THE COMMONS
By Matthew Hughes
The Commons is introduced by editor Robert J. Sawyer as a “fixup”: a novel knitted together out of a series of previous published short stories which in this case follow the adventures of Guth Bandar in the “noösphere.”
The noösphere (colloquially called the “Commons”) is a place that contains “the distillation of all human experience . . . the composite memory of the species.” It is the collective unconscious imagined as a rather literary sort of virtual reality, one inhabited by archetypes (or “idiomats”) acting out the basic building blocks of our shared human psychodrama. The noösphere is entered by highly-trained noönauts like Bandar through a process of meditation, with special chants protecting them from being absorbed into its mental fabric. Much like the Matrix, the noösphere is a dangerous place where virtual injury can lead to physical consequences, even death, in the real world.

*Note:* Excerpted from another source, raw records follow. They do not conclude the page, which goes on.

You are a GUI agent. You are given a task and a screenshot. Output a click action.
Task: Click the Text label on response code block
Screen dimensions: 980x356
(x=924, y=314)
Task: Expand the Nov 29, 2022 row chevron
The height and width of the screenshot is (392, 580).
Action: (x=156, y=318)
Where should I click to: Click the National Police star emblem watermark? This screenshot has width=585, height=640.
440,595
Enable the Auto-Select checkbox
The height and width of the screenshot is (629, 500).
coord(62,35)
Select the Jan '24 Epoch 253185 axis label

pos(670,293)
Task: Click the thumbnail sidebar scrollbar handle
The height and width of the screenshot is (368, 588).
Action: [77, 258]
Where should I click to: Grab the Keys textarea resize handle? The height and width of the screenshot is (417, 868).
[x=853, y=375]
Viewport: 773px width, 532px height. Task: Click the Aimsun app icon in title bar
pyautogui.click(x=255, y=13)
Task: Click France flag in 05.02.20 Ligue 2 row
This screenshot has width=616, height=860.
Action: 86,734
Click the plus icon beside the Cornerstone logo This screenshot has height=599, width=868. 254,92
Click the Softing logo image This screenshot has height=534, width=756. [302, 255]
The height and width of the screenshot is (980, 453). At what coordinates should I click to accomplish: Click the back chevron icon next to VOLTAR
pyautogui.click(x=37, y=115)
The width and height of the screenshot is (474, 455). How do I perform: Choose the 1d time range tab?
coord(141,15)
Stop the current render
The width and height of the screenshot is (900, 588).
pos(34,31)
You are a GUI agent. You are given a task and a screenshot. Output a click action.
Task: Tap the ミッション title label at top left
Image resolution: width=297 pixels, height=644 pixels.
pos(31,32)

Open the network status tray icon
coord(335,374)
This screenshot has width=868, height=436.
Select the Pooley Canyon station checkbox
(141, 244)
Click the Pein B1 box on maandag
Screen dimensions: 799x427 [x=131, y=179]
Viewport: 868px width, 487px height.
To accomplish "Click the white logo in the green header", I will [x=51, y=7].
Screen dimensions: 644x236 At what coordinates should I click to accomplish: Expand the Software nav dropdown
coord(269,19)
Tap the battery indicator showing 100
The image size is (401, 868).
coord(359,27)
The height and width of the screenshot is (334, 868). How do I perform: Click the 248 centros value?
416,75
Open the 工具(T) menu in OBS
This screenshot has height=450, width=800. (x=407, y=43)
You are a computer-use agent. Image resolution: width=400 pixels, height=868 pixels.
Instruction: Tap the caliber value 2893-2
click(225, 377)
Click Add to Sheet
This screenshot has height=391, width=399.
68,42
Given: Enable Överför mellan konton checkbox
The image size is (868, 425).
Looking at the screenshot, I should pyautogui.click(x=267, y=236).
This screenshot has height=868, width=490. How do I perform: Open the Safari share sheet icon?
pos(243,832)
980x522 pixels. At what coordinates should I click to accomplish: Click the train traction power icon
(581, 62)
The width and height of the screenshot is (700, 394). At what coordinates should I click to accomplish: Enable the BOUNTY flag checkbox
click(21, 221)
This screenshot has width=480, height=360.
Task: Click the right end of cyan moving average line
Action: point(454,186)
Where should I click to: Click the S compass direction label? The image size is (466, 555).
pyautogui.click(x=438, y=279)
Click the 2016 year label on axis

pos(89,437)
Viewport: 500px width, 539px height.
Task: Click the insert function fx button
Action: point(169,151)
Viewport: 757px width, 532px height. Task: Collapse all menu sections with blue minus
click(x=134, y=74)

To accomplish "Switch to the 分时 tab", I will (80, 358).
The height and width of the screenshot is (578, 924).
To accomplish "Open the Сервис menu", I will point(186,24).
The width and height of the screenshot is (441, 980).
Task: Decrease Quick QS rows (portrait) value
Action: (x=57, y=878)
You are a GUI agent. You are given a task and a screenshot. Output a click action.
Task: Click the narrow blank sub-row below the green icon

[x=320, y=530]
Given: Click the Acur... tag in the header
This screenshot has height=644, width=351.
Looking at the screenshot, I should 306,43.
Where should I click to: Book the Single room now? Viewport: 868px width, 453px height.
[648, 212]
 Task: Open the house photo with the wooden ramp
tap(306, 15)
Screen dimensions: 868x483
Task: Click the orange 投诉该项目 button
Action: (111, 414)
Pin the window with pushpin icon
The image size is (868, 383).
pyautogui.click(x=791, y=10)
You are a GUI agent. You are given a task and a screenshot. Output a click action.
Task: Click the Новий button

That’s the basic premise, and it’s a good one. The novel moves quickly, with Bandar channel surfing in and out of various mythic events and situations via musically-activated doorways or “nodes.” Depending on his location within the well-mapped geography of the noösphere the genre slips from bawdy comedy to historical costume drama, SF, fantasy, Western, and mash-ups of everything in-between. But then the noösphere starts becoming unstable, and the collective unconscious shows signs of developing consciousness in the face of a dire threat from the great Beyond.
The frantic pace and episodic structure, combined with the virtual reality noösphere interface, make reading The Commons feel a bit like watching someone play a videogame, with Bandar having to complete increasingly difficult levels as he gains experience points on his way to the final showdown. But it all makes for a rollicking fun ride.